▸ REQUIRED ACTIONS:
• a. Answer these about the comments on Dominic Cummings and Boris Johnson:
(i) How many times did Johnson win mayor of London?
(ii) Which scandal is named as the controversy Johnson would not recover from?
(iii) What one critical mistake is Cummings said to have made?
• b. Pick up the comments on Dominic Cummings and Boris Johnson after their final sentence.

▸ PASSAGE PROVIDED:

  10. I completely agree with the things Dominic Cummings has said but he is no better. He’s a complete moron.

  11. The whole thing with Cummings and Johnson is very interesting. Cummings is clearly intelligent, but grew increasingly frustrated with the complete incompetence of the elected officials he worked for. To him, they were merely the pawns he needed to use to gain power. Cummings would never have become PM himself, he would never have won an election, but he used Johnson to be the campaigner, which Johnson is and has always been good at, the man won mayor of London as a Conservative, twice. But make no mistake, once Johnson was in office, it was Cummings who was running the country.

    *But amateurs chase the sun and get burned. True power stays in the shadows.*

    Cummings’s mistake was allowing himself to enter the limelight. Whether this was done intentionally because he wanted to get recognition, or unintentionally is hard to say, but once this happened his downfall was inevitable.

    Being in the limelight put strain on the relationship between him and Johnson, and his true feelings towards Johnson, that he is not really his friend, but sees him as a useful idiot only serving as a vessel for Cummings to gain power, became more clear. This, as well as the newfound focus on Cummings and his activities, soured their relationship, and ultimately led to Cummings being ousted. While Cummings may have been the one truly running things, Johnson was still the PM, Cummings could do nothing to retain power once Johnson soured on him.

    But even if their relationship hadn’t faltered, Cummings’s career was still condemned when he entered the limelight. It was inevitable that Johnson, being such a buffoon, would cause a controversy from which he would not recover (ultimately that was the Partygate scandal). If Cummings remained on the sidelines, he could simply jump to the next one, and let Johnson burn himself. But by being in the public eye, he became intrinsically attached to Johnson, if one goes down, so does the other. They became a single political entity in both the eyes of the public, and the eyes of the other top Tories. No other potential PM would want to work with Cummings, or allow him into their circle, both because they’d be wise to his game, but also because being linked to him would be political suicide, given that he was so closely associated with Johnson, Johnson would be the poisonous tree, Cummings his fruit.

    Ultimately then, regardless of your views on the policies of the Johnson-Cummings partnership, Cummings was a intelligent man, he knew how to play those who were less intelligent but more charismatic than himself, and he knew how to use that to his advantage to gain power. He made only one critical mistake, he allowed himself to leave the shadows, and he got burned.

(Records in a dataset)
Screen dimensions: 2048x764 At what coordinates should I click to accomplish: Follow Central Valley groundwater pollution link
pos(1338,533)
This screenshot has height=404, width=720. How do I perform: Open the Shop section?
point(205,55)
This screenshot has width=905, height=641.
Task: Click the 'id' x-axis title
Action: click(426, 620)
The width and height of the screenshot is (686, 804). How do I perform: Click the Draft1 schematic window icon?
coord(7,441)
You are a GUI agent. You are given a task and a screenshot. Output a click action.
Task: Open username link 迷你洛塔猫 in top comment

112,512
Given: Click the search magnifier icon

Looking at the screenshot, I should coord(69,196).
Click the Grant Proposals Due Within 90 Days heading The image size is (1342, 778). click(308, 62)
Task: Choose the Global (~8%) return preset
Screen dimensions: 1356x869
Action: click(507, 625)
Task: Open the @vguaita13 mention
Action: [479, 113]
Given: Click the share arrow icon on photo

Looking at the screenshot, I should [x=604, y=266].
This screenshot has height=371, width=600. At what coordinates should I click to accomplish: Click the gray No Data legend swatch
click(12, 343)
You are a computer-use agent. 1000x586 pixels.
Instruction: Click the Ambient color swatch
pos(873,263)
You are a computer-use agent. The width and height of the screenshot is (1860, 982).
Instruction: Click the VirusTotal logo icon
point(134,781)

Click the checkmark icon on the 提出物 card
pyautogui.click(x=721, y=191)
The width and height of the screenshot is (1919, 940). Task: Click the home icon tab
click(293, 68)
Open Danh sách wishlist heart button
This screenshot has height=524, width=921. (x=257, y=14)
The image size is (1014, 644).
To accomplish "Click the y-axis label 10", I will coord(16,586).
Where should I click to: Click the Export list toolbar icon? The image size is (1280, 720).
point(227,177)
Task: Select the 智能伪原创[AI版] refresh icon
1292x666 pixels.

▸ ANSWERS TO THE EXERCISES:
• a.
(i) Twice.
(ii) The Partygate scandal.
(iii) He allowed himself to leave the shadows and enter the limelight.

• b.
  12. The dodgiest thing about Cummings imo is that he spent three years living in Russia before returning to the UK and getting involved in all sorts of anti-EU projects.

  13. Anything he says cannot be taken seriously after what he did

  14. So, let’s get this straight.

    The lawyer considers the language to be ‘revolting’, which implies that it was unwarranted.

    We had a government that was literally ‘fiddling as Rome burns’.

    If anything, I’d say this is probably one of the only times such language is truly allowable – dealing with a bunch of slopey shouldered jobsworths who ran from responsibility as a potentially deadly virus made its way to our shores.

    This isn’t Gordon Ramsey turning the air blue over substandard ravioli.

    This was a very serious situation being treated with apathy by those who were meant to do something.

    The pearl clutching is ridiculous.

  15. Wether you like him or not, it’s highly likely Cummings was the cleverest man in the room at all times during that period.

  16. After reading his reductive blogs, Cummings struck me as a self-loathing arts student who wishes he’d studied within a(ny) STEM field and let that completely warp his personality and attitudes to public life.

    He appears superficially useful because, compared to the cunts with which he is associated, he is and he demonstrably can manage short-term operations effectively but beyond that, fundamentally, he’s an intellectually stunted, over-promoted, worm-ridden anal abscess and should be burned alive along with the entire abandonment of tories.